Go to the line below containing "Formación producción de animación (208, 1188)" and print exactly from there through the line containing "[X-twitter] (101, 1194)", both included. Print nothing else.

[Supplied material]
☆ ☆ ☆ ☆ ☆
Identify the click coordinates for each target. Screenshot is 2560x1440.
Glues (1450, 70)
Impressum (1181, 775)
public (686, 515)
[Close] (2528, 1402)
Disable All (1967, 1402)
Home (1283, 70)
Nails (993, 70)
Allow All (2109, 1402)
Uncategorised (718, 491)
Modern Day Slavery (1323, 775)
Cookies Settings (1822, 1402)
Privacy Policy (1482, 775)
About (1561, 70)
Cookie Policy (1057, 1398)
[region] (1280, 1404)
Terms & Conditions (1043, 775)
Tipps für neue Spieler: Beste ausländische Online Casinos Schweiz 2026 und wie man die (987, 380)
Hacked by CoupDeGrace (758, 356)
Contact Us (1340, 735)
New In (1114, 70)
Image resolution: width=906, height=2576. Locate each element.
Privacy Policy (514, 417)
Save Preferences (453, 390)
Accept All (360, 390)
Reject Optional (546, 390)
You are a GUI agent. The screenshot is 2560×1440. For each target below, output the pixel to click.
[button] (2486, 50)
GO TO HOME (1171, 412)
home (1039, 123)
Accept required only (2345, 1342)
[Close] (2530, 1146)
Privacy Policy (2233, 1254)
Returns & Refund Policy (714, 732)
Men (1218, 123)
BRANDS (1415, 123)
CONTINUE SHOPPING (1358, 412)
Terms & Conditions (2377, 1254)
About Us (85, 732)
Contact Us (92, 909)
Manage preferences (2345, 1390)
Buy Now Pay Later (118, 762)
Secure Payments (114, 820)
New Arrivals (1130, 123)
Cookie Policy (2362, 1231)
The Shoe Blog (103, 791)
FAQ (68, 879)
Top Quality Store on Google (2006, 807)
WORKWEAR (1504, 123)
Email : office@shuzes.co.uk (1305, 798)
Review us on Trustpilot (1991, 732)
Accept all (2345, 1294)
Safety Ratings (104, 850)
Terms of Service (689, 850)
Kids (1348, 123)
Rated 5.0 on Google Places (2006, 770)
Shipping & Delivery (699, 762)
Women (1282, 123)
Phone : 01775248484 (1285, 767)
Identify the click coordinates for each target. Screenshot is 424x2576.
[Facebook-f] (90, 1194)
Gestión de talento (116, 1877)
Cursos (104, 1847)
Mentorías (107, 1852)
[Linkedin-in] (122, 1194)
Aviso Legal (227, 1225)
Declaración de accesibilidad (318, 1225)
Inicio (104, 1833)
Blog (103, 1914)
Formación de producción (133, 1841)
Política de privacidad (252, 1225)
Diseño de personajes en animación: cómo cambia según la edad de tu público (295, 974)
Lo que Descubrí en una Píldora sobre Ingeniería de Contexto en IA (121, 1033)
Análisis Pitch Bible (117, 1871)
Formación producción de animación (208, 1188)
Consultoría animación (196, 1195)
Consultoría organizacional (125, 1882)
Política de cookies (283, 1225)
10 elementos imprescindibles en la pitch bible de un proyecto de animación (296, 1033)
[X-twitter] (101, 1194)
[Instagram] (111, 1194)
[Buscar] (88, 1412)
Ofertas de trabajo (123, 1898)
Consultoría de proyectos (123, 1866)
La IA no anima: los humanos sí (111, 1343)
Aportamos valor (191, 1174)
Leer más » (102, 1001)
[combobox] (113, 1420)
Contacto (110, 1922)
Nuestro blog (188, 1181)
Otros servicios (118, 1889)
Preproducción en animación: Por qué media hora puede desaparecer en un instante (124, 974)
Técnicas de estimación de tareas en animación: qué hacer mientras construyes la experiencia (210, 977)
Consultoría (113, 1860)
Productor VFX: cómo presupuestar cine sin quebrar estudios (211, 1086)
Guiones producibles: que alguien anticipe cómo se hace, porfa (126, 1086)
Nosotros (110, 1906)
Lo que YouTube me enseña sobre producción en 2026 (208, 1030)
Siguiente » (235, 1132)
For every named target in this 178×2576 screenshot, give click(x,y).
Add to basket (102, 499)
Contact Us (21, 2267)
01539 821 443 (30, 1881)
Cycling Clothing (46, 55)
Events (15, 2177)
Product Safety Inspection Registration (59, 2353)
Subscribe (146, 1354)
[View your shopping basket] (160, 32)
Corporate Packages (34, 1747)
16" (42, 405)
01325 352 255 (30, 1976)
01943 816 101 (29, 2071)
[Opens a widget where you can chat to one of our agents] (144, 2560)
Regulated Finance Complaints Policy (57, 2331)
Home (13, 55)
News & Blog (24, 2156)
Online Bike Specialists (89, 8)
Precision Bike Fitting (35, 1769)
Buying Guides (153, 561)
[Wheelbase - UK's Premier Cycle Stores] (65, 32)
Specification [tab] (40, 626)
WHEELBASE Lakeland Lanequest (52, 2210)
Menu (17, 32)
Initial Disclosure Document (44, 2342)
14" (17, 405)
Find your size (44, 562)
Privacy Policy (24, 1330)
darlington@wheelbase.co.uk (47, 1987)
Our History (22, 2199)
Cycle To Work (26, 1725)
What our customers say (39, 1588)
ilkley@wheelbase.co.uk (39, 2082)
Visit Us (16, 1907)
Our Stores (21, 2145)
☆ ☆ ☆ ☆ ☆
[Exercise result]
Formación producción de animación (208, 1188)
Consultoría animación (196, 1195)
Consultoría organizacional (125, 1882)
Política de cookies (283, 1225)
10 elementos imprescindibles en la pitch bible de un proyecto de animación (296, 1033)
[X-twitter] (101, 1194)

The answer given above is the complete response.